More about the beach last night: The was a dead dolphin lying on the sand. Sea gulls were dining. I spotted it first and warned the girl. She took it in stride, and even was willing to look. Maybe a bit less squeamish than I. I delivered my standard wisdom. "Good for the seagulls; bad for the dolphin." And then we talked about how maybe it wasn't actually bad for the dolphin. Maybe it was sick or injured. Maybe it's time on earth was just meant to be finished. As we walked back to the car and saw the carcass a second time, another beach walker paused near the animal, hands outstretched, and appeared to offer a prayer.

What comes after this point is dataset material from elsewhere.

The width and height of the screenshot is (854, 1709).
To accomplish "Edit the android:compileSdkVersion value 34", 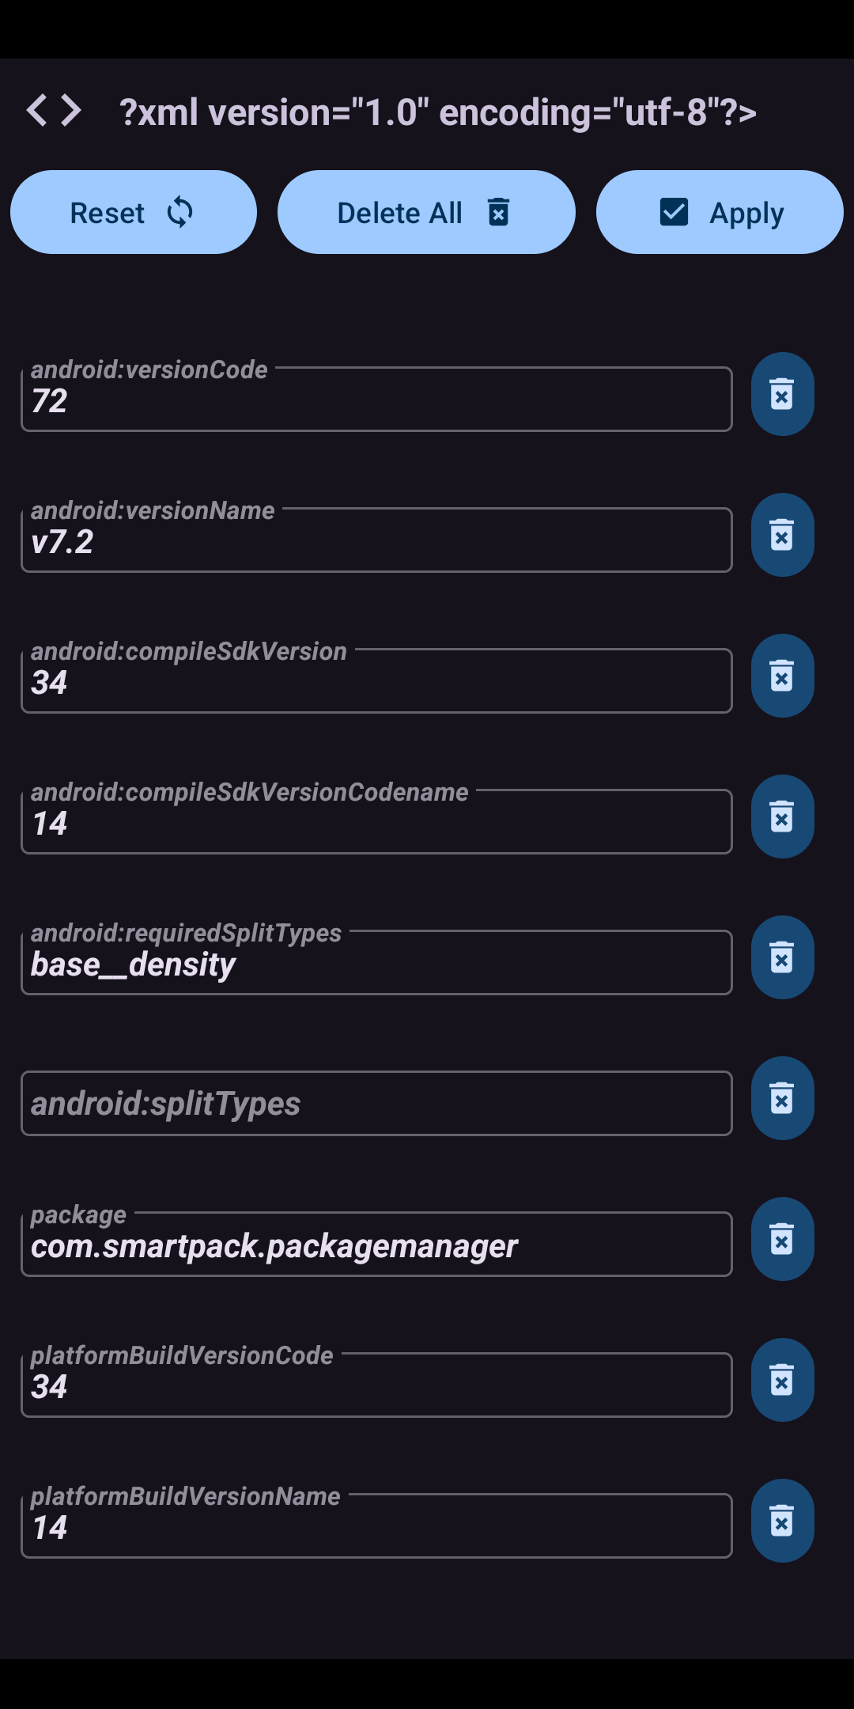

The girl and I stood silently atop a dune and honored the moment.

I've delivered the good/bad analysis of  death and animals eating other animals numerous times in my tenure as a mother and grandmother. It's a little trite, and I'm relieved that I have elected to be cremated so none of my children or grandchildren, will say,"Bad for mom/grandma; good for the worms."


Tuesday, July 24, 2012

Bird of the Day


Black-crowned night heron. This photo is from a website and was obviously taken by a professional.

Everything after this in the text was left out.